Sure, given a pidfd_clone() syscall, as long as the parent of the
process is giving you a pidfd for it and you don't have to deal with
grandchildren created by fork() calls outside your control, that
works.

> Is it accessing /proc/<pid>/? then see below.

> > > and on 64-bit, that
> > > number is really high
> >
> > Which number is really high on 64-bit? Checking on a walleye phone,
> > pid_max is still only 32768:
> >
> > walleye:/ # cat /proc/sys/kernel/pid_max
> > 32768
> > walleye:/ #
>
> Ok. I was talking about the theoretical limit of pid_max on a 64-bit
> platform. But since we are talking about NOT relying on the PID number in the
> first place, we can move on from this point.
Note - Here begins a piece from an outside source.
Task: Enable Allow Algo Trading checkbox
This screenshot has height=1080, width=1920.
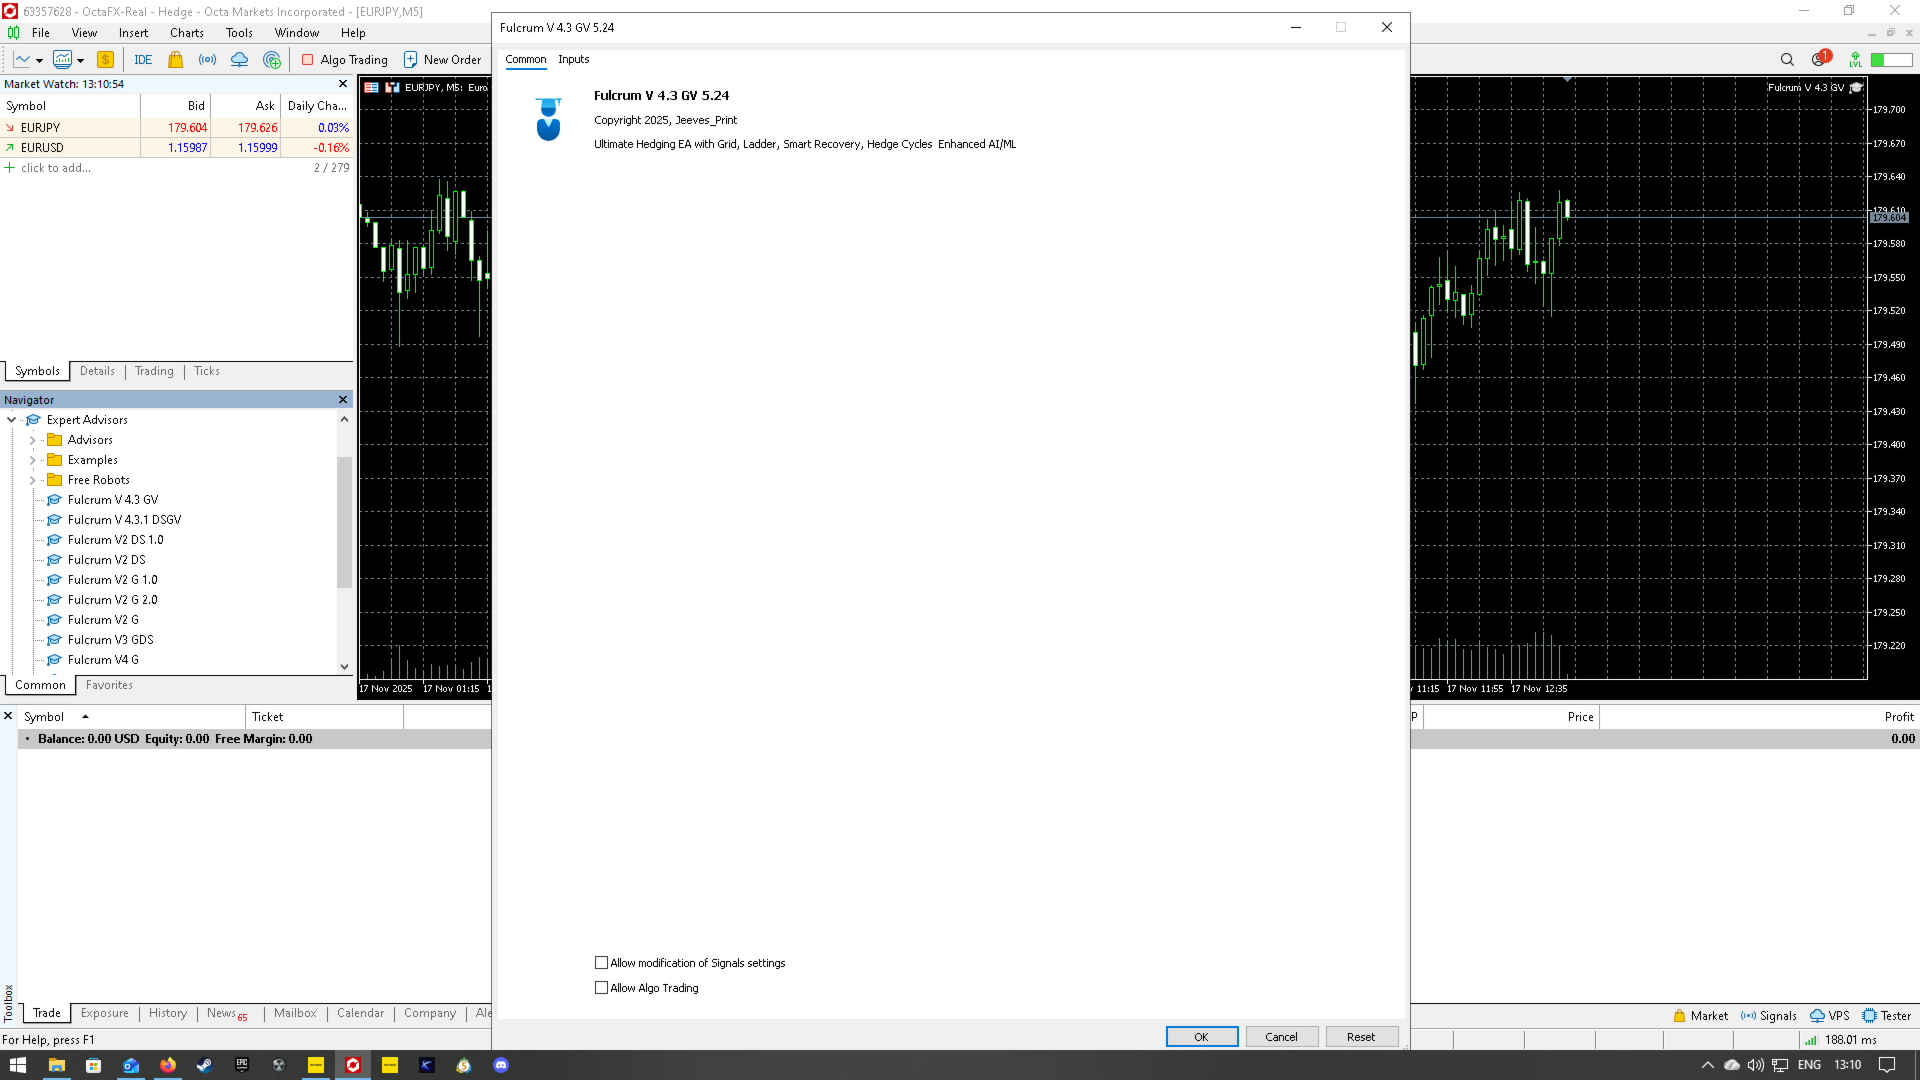Action: tap(601, 988)
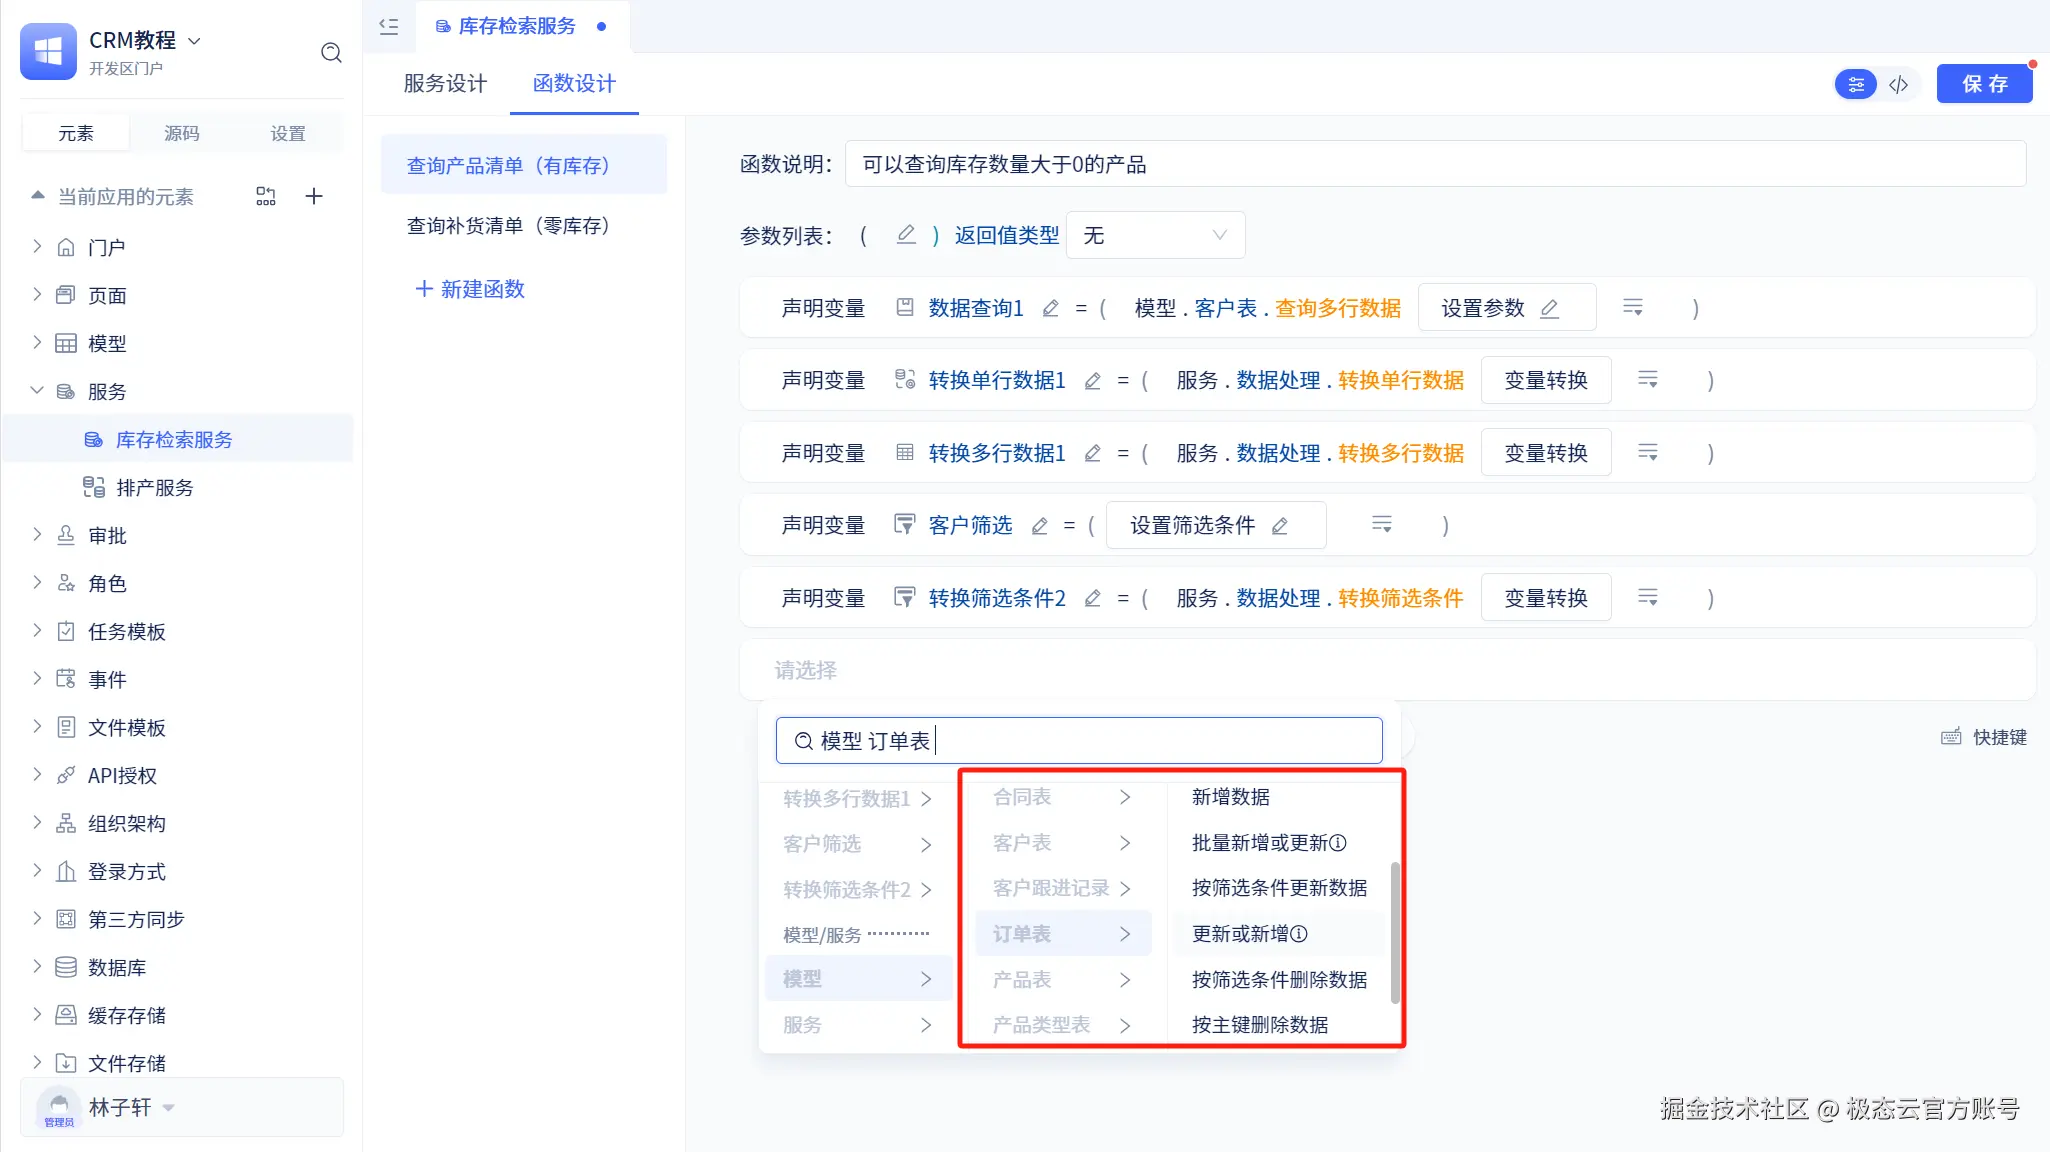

(pid_t is a signed 32-bit value, that's UAPI.)

> > > that its not even an issue. And if this is really an
> > > issue, then you can just open a handle to /proc/<pid> at process creation
> > > time and keep it around. If the <pid> is reused, you can still use openat(2)
> > > on that handle without any races.
> >
> > But not if you want to implement something like killall in a
> > race-free way, for example.
>
> I am not at all talking about killing processes in your last quote of my
> email above, I'm talking about access to /proc/<pid>/ files.
>
> As I said, at the time of process creation, you can obtain an fd by opening
> /proc/<pid>/ and keep it open. Then you can do an openat(2) on that fd
> without worrying at <pid> reuse, no? And then access all the files that way.

Yeah, if you're the parent of a process with a termination signal, that works.

> As for killall in Android. I don't think that "killing processes by name" is
> relied on for the runtime operation of Android. That would be a very bad
> idea. Low memory killer does not kill processes by name. It kills processes
> by the PID number using kill(2) which we'd like to replace with
> pidfd_send_signal.

Yeah, I somehow lost context when replying to your mail here; sorry
about that. I didn't mean to imply that this is a usecase on Android.